Theresa May vows to increase R&D spending by up to £80bn over next decade
Theresa May has said the Government will spend up to £80bn on research and development over the next decade.
The Prime Minister pledged 2.4% of GDP per year on areas such as artificial intelligence and self-driving cars by 2027, with private money also forming part of the total spend.
The programme will see an additional £2.3bn of taxpayers’ money being spent in 2021/22 - bringing it to £12.5bn in that year.
She said the increase in public spending over the next five years will bring R&D investment to "levels last seen in the 1980s".
The announcement comes ahead of next week’s launch of the Industrial Strategy White Paper, which Downing Street say will reveal “four Grand Challenges” to be addressed.
The Government say they will work with business, academia and civil society to "build on UK strengths in areas including artificial intelligence and the data economy; clean growth; healthy ageing; and the future of mobility".
Writing in The Times today, Mrs May said: “One of my first actions as Prime Minister was to begin the development of a modern industrial strategy that will help businesses to create high-quality, well paid jobs right across the country.
“This is a new long-term approach to shaping a stronger and fairer economy for decades to come.
“It helps young people to develop the skills they need to take up the high-paid, high-skilled jobs of the future.
“Our Industrial Strategy will propel Britain to global leadership of the industries of the future, seizing the big opportunities of our time – from Artificial Intelligence and Big Data to clean energy and self-driving vehicles.”

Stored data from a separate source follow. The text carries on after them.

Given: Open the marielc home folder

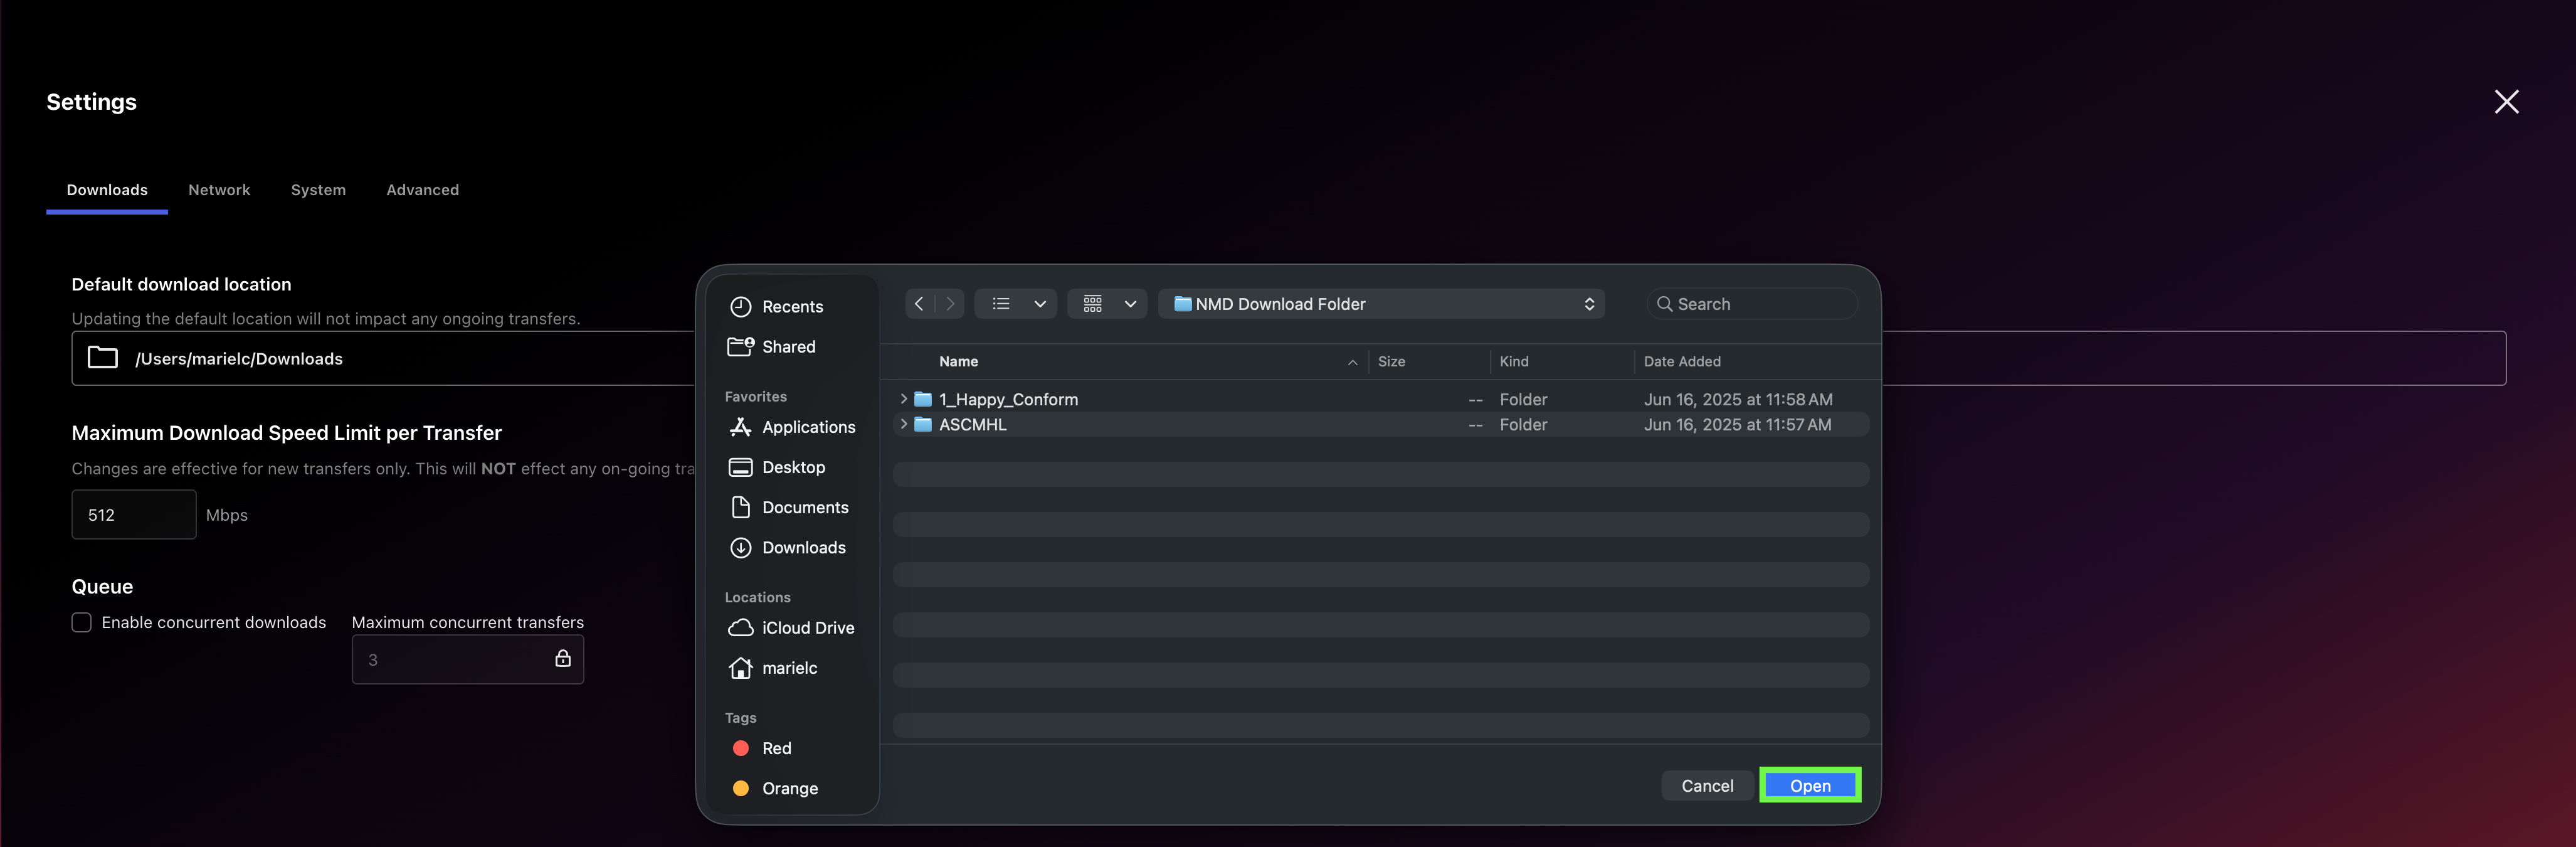Looking at the screenshot, I should click(790, 668).
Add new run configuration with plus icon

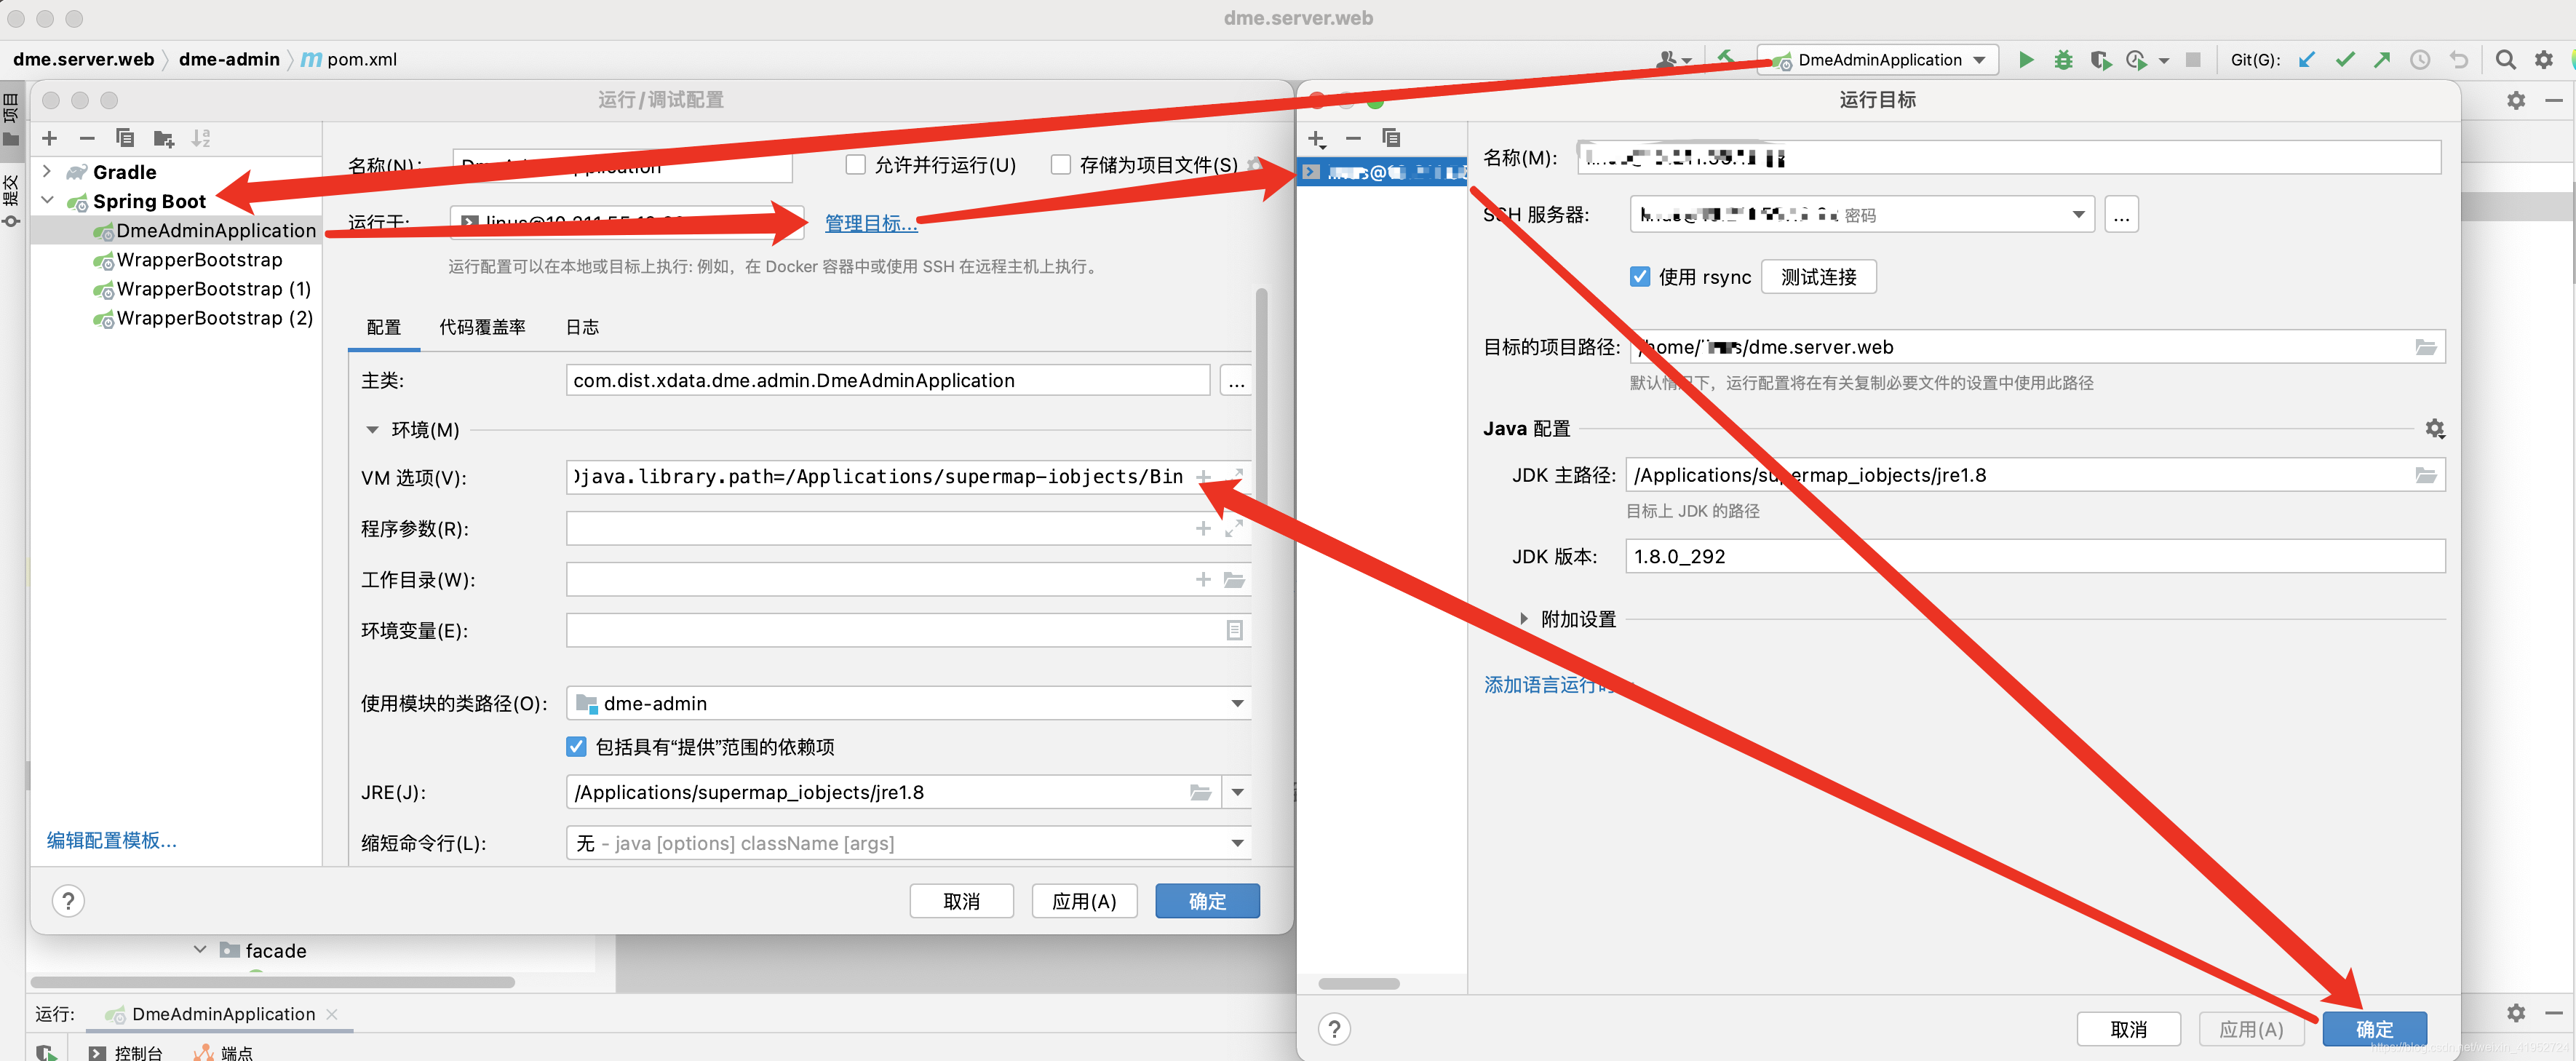tap(50, 138)
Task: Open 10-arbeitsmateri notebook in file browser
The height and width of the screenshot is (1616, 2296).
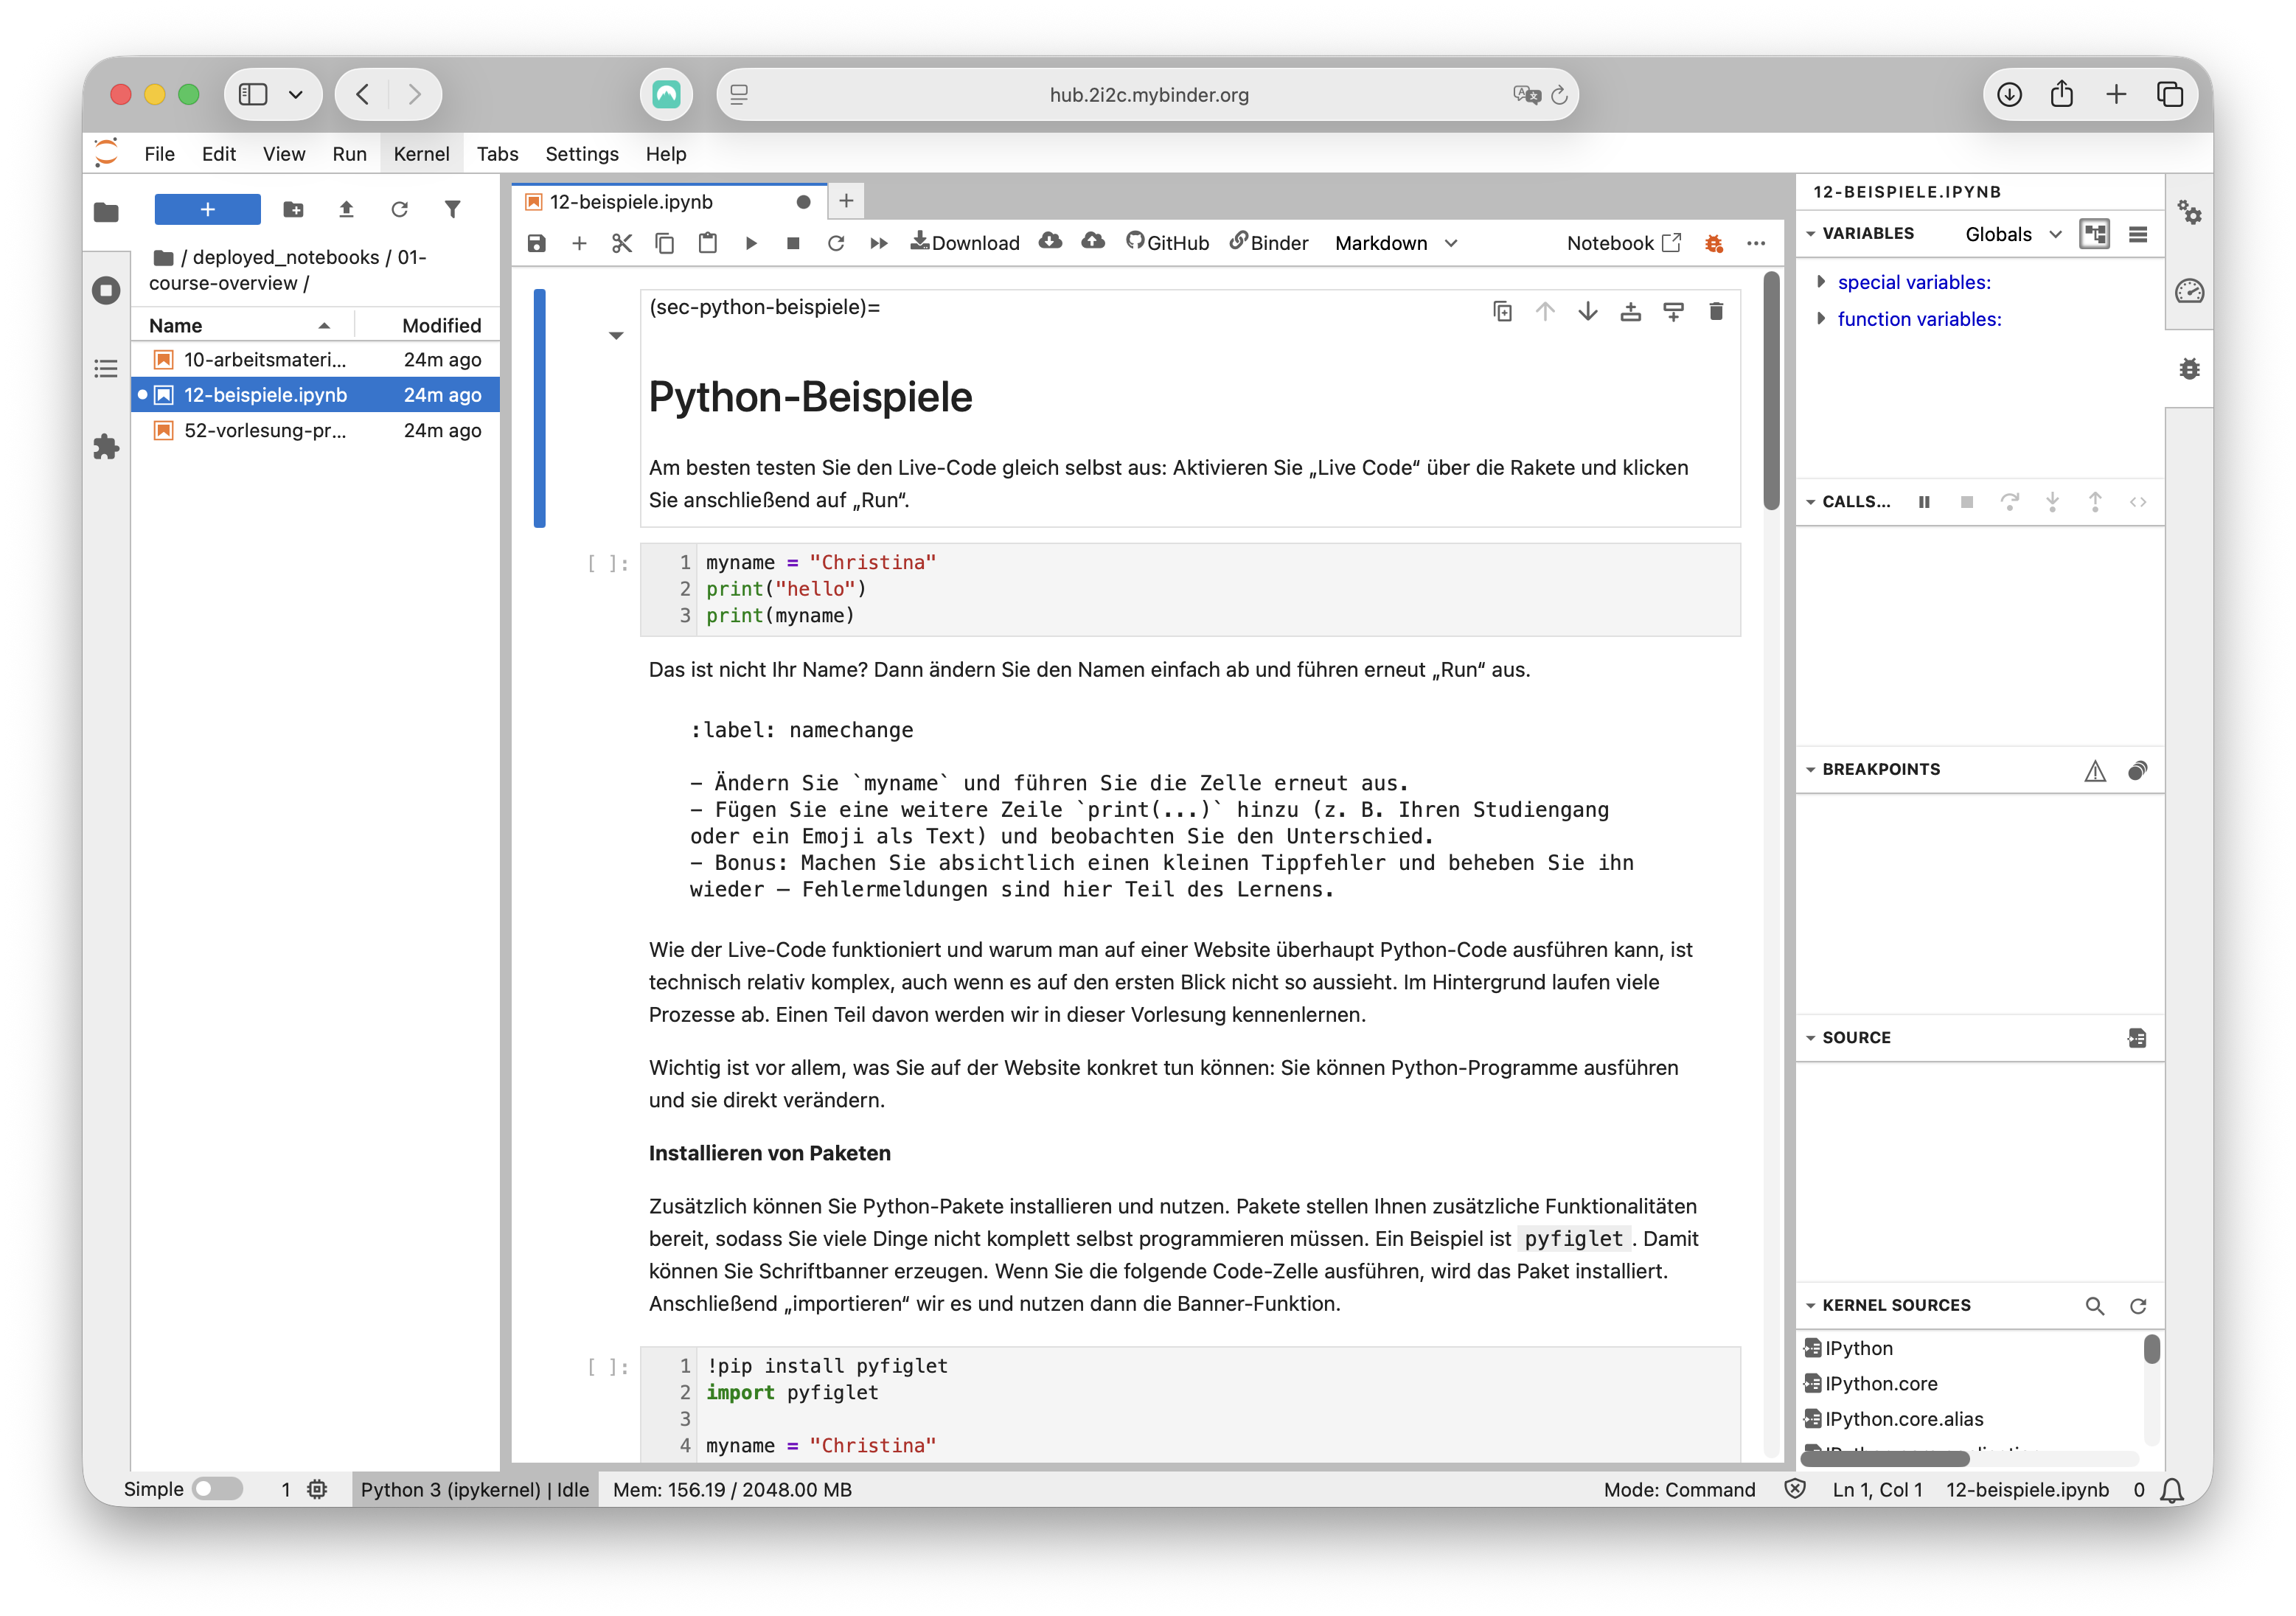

Business Secretary, Greg Clark, said the pledge on R&D spending was a "landmark moment".
"The UK is a world leader in science and innovation. By delivering this significant increase as part of our Industrial Strategy, we are building on our strengths and working with business to ensure that UK scientists and researchers continue to push the boundaries of innovation," he said.
“We want the UK to attract, and create, the best and brightest talents, from Nobel Prize winners to ambitious graduate students, and this game-changing investment will ensure we are the home of the industries of the future and high-quality, good jobs.”
£1.7BN TRANSPORT BOOST
Ministers have also announced plans to spend £1.7bn on improving UK transport links through a “Transforming Cities Fund" - with £250m already earmarked for the West Midlands.
Mr Clark said the move would "address weaknesses" in Britain's transport links "in order to raise productivity and spread prosperity."
"It will fund new local transport links, making it easier to travel between often more prosperous city centres and frequently struggling suburbs," he said.
Transport Secretary Chris Grayling said: "The Transforming Cities Fund will drive productivity and growth in cities where this is most needed, connecting communities and making it quicker and easier for people to get around."
But Shadow Business Secretary Rebecca Long-Bailey said: "This is too little, too late from the Conservatives, whose record has been high on rhetoric but low on reality.
“After years of languishing below it, Britain should be aiming to be above the OECD average on R&D spending. And to radically transform the transport infrastructure of the UK, we need more than the Conservatives are offering.
“The next Labour government will provide the urgent investment our country needs by spending 3 per cent of GDP on R&D by 2030, and will harness the £250 billion National Transformation Fund to update our infrastructure and capital equipment, including transport."